While I’m not a fan of excessive showboating, I am a fan of passion. In an essay he wrote to The Players’ Tribune following his bat flip, Bautista explained that he has no disrespect for the unwritten rules of the game. Rather, he wrote he “was caught up in the emotion of the moment.” When I watch that play, I see a passionate player celebrating the biggest hit of his career, and one of the more important home runs in his franchise’s history — not an insolent player disrespecting the unwritten rules of America’s past-time.
Pitchers get caught up in the emotion of the game all the time. Nobody seemed to care when closer Francisco Rodríguez celebrated after one of his many saves. K-Rod had a rather elaborate post-save routine that he perfected during his record-breaking stint with the Los Angeles Angels.

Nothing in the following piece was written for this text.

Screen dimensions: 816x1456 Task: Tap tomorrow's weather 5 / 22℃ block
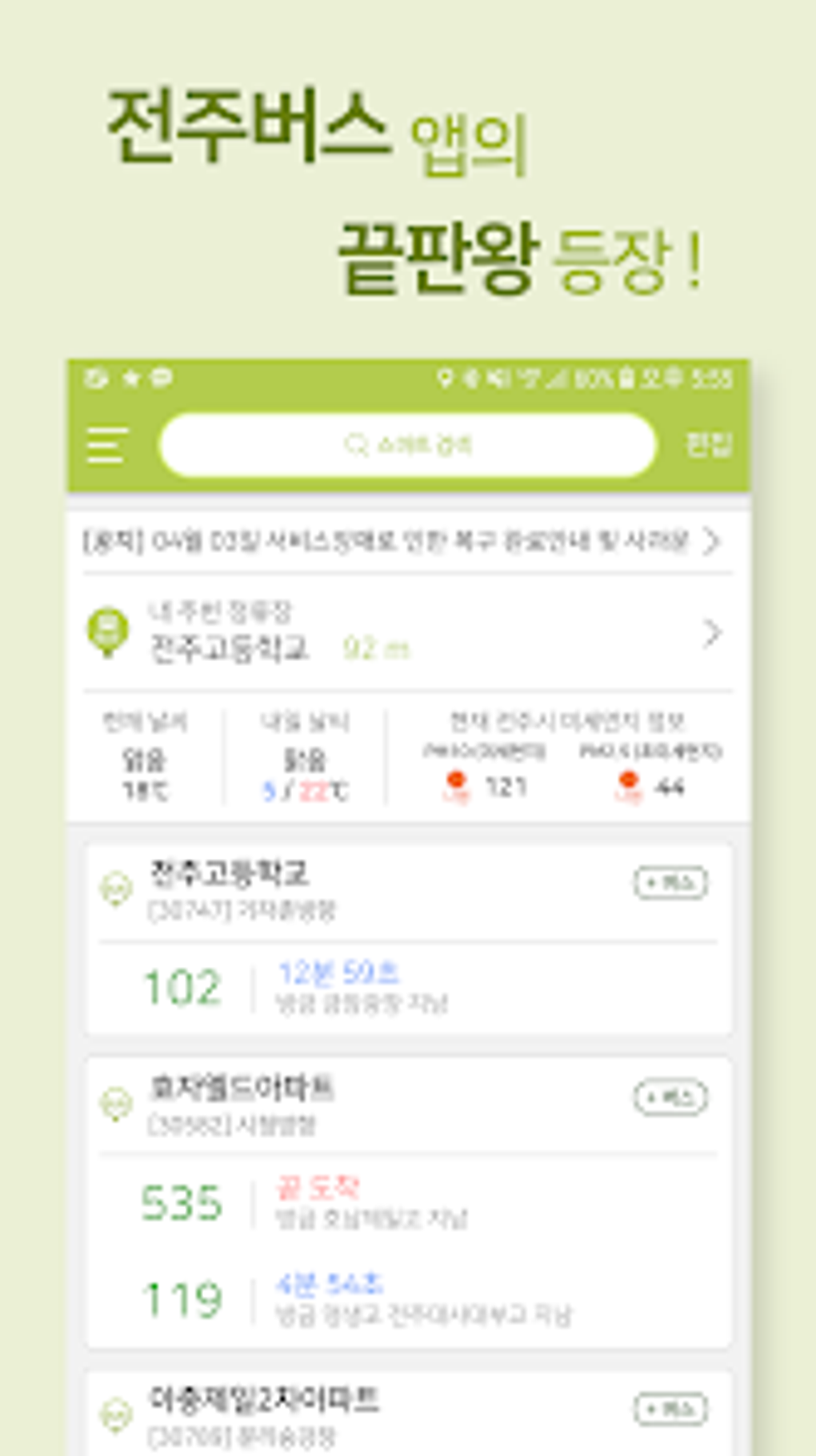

Players have been celebrating in many ways for many years. Ricky Henderson was known for celebrating after stealing bases, which he did proficiently. Granted, they haven’t celebrated to the extent that Bautista did in last year’s ALDS. Yet there have only been a handful of moments like that Bautista homer in the past decade. It’s not often that one mammoth hit decides a playoff series for a postseason starved franchise like Bautista’s did for the Jays.
Also, the MLB has clearly supported bat-flipping celebrations. In fact, the official MLB Twitter profile tweeted a side-by-side of New York Mets slugger Yoenis Céspedes and Joey Bats, dubbing them #BatFlip Kings. Since Major League Baseball itself backs the bat flip, perhaps now may be the time for classicists to usher in a new era of acceptable, emotion-fueled celebrations.
My last point is that players such as Bautista are important ones for the future of baseball. Recall the clip of the “Jose Bautista kid,” a young boy who wore a face-painted beard and sunglasses so that he could resemble his favorite player, Jose Bautista.
It’s no secret that baseball’s ratings have been down recently. According to The New York Times, the first game of the 2014 World Series between the San Francisco Giants and Kansas City Royals drew just 12.2 million viewers. That number has decreased steadily for more than 30 years, peaking with 44.3 million in 1978.
In addition, baseball’s viewers are aging. Nielsen ratings show that more than half of baseball’s TV viewers are 55 or older. Rich Luker, a psychologist and sports researcher who has run ESPN polling for about 20 years, told The Washington Post that if baseball does not do anything, “they’ll probably stay flat for another 10 years.” He continued by saying that in 20 years, baseball could be “doomed to irrelevance like Tower Records or Blockbuster Video.”
Kids want to see exciting, emotional bat flips much more than they want to see high fives in the dugout and handshakes with coaches. Modern day athletes such as Cam Newton and Stephen Curry are revolutionizing sports, and everyone — especially the next generation of athletes — is taking notice.
There should be baseball counterparts to the football and basketball stars. While hitters probably will not celebrate a single up the middle like a strong forward celebrates a posterizing dunk, celebrations in baseball will need to become more commonplace and more widely accepted in order to foster younger fans.